We shall see Graham’s law in detail to deduce the correct answer.
- Graham’s law states that ‘The rate of diffusion of a gas is inversely proportional to the square root of molecular mass of the gas’.
- Diffusion is the gradual mixing of gases due to the motion of the component particles of the gas even in the absence of mechanical agitation such as stirring. The resultant mixture is a uniform mixture.
- Graham law of diffusion in general can be stated as the rate of diffusion or effusion of two gases is equal to the square root of the inverse ratio of their molar masses.
- The relationship is based on the postulate that all gases at the same temperature have the same average kinetic energy. The mathematical representation of the law is:
\[\dfrac{{{r}_{1}}}{{{r}_{2}}}=\sqrt{\dfrac{{{M}_{2}}}{{{M}_{1}}}}\]
where, ${{r}_{1}}$ and ${{r}_{2}}$ are the rate of effusion for gas 1 and 2 respectively.
${{M}_{1}}$ and ${{M}_{2}}$ are the molar mass of gas 1 and 2 respectively.
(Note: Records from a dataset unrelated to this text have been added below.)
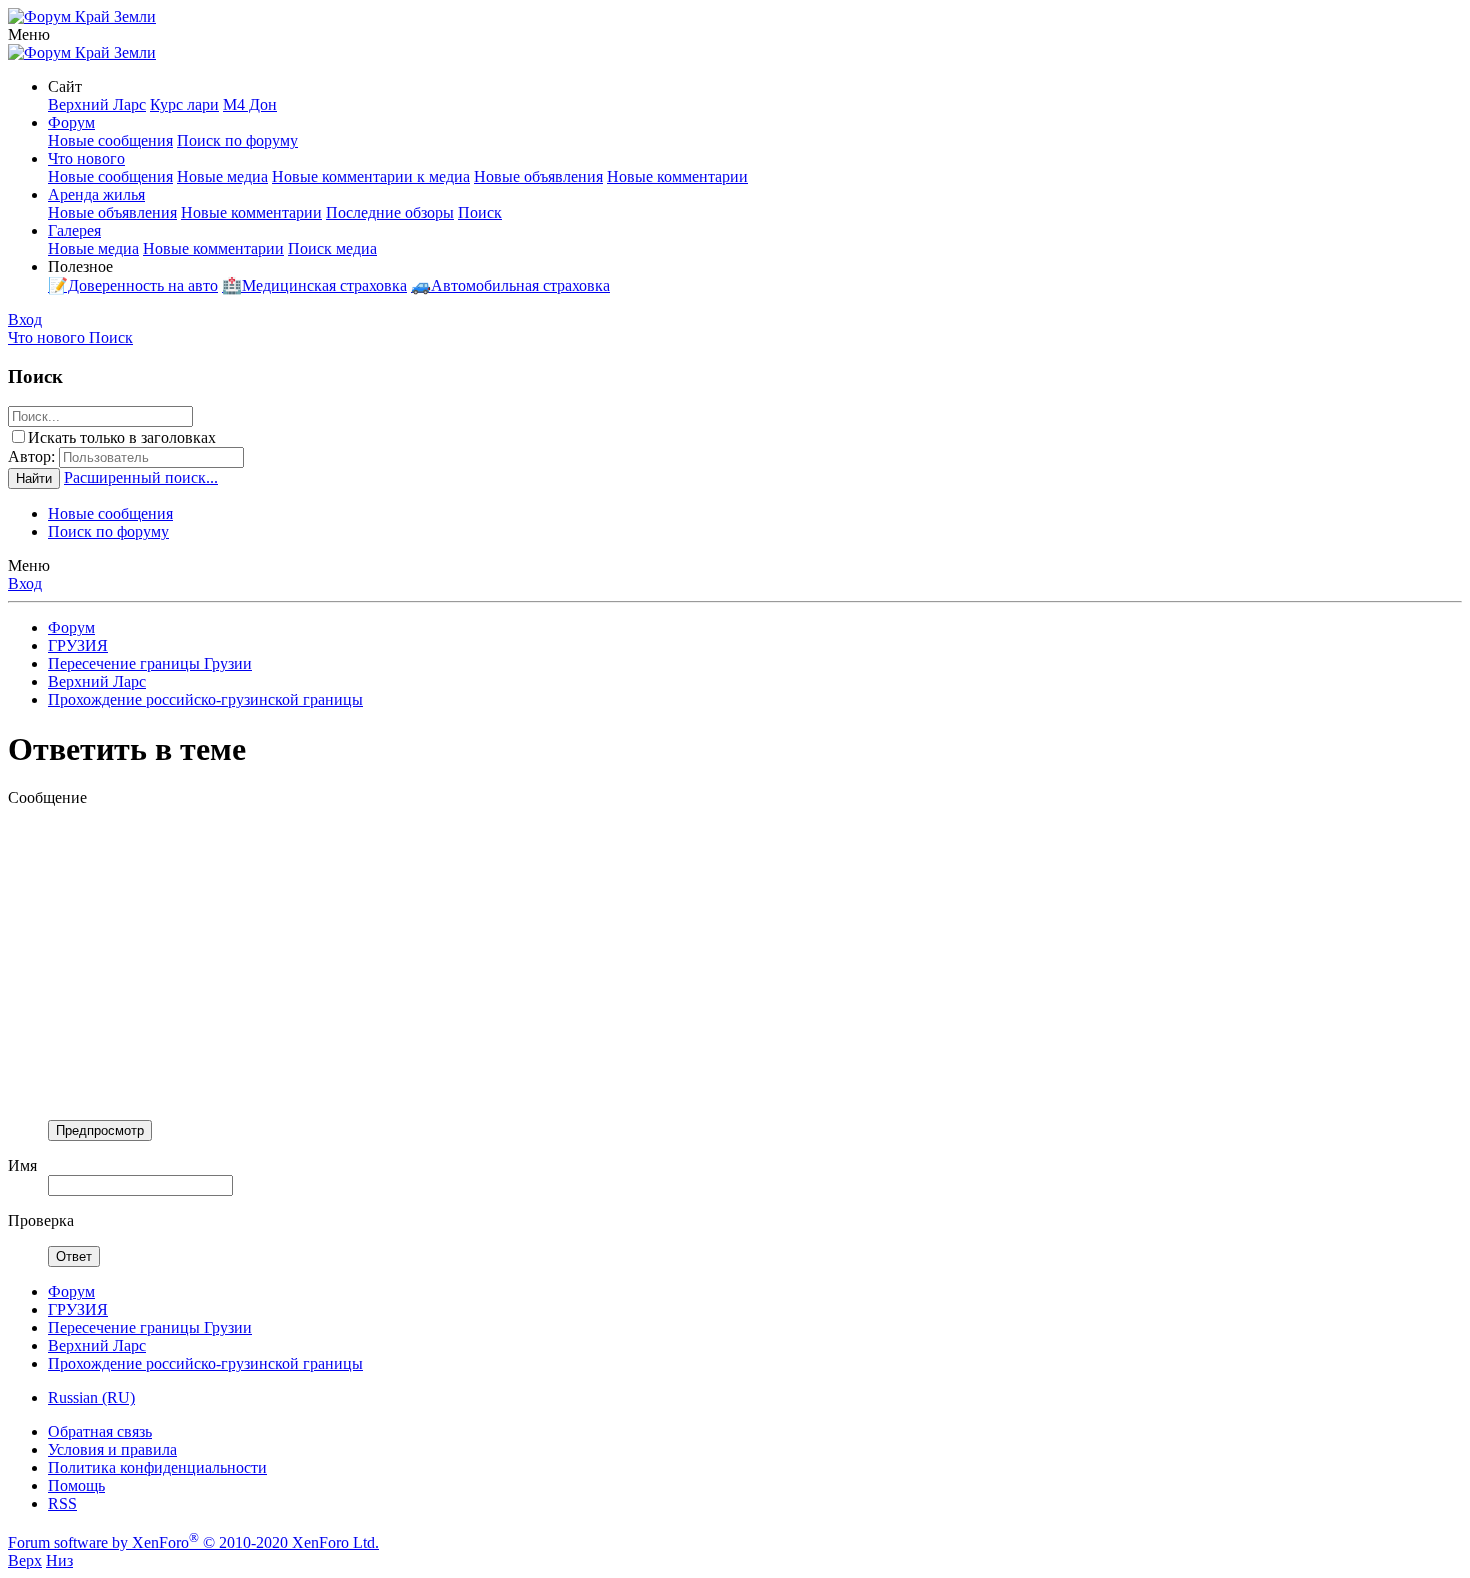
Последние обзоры (390, 212)
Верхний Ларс (97, 104)
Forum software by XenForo (193, 1542)
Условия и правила (112, 1449)
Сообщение (47, 797)
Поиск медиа (332, 248)
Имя (22, 1165)
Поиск (480, 212)
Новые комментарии (677, 176)
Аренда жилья (96, 194)
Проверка (41, 1220)
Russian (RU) (91, 1397)
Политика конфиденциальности (157, 1467)
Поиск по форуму (237, 140)
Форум (71, 122)
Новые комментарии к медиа (371, 176)
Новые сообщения (110, 140)
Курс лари (184, 104)
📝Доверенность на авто (133, 285)
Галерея (74, 230)
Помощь (76, 1485)
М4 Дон (250, 104)
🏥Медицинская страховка (314, 285)
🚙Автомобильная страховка (510, 285)
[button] (29, 34)
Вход (25, 583)
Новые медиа (222, 176)
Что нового (86, 158)
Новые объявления (538, 176)
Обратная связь (100, 1431)
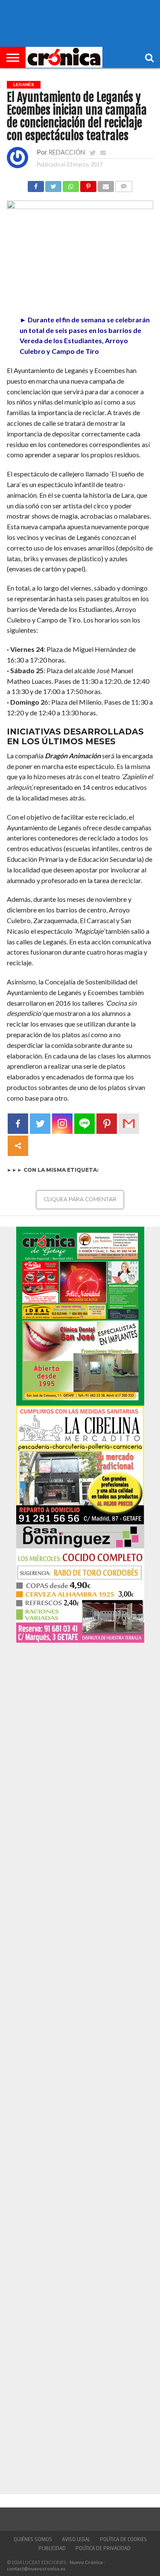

As in the question, same amount of gas is diffused, therefore we can directly consider rate of diffusion to be inversely proportional to the time taken, thus the equation can be rewritten as,
\[\dfrac{{{t}_{1}}}{{{t}_{2}}}=\sqrt{\dfrac{{{M}_{2}}}{{{M}_{1}}}}\]
Now, checking options,
a) ${{H}_{2}}$, 2.5 sec
Now, substituting the values in the equation, \[\dfrac{{{t}_{1}}}{{{t}_{2}}}=\sqrt{\dfrac{{{M}_{2}}}{{{M}_{1}}}}\], we have
$\dfrac{10}{2.5}=\sqrt{\dfrac{32}{2}}$
$\Rightarrow 4=4$
Thus, this is correct answer
b) $S{{O}_{2}}$ , 16 sec
Substituting the values in the same equation we have,
$\dfrac{10}{16}=\sqrt{\dfrac{32}{64}}$
$\Rightarrow 0.625=0.707$
Thus, they are not equal and this option is ruled out.
c) CO, 10 sec
Applying the formula,
$\dfrac{10}{10}=\sqrt{\dfrac{32}{28}}$
$\Rightarrow 1=1.069$
Thus, they are not equal and this option is also ruled out.
d) He, 4 sec
Applying the formula,
$\dfrac{10}{4}=\sqrt{\dfrac{32}{4}}$
$\Rightarrow 2.5=2.82$
Thus, this option is also ruled out.

Hence, (A) is the correct answer.

Note:
A student must note that if the volume of the gases diffused isn't the same, then the rate of diffusion isn’t directly equal to the inverse of time taken. In that case, the rate of diffusion is equal to the amount of gas diffused divided by the time taken.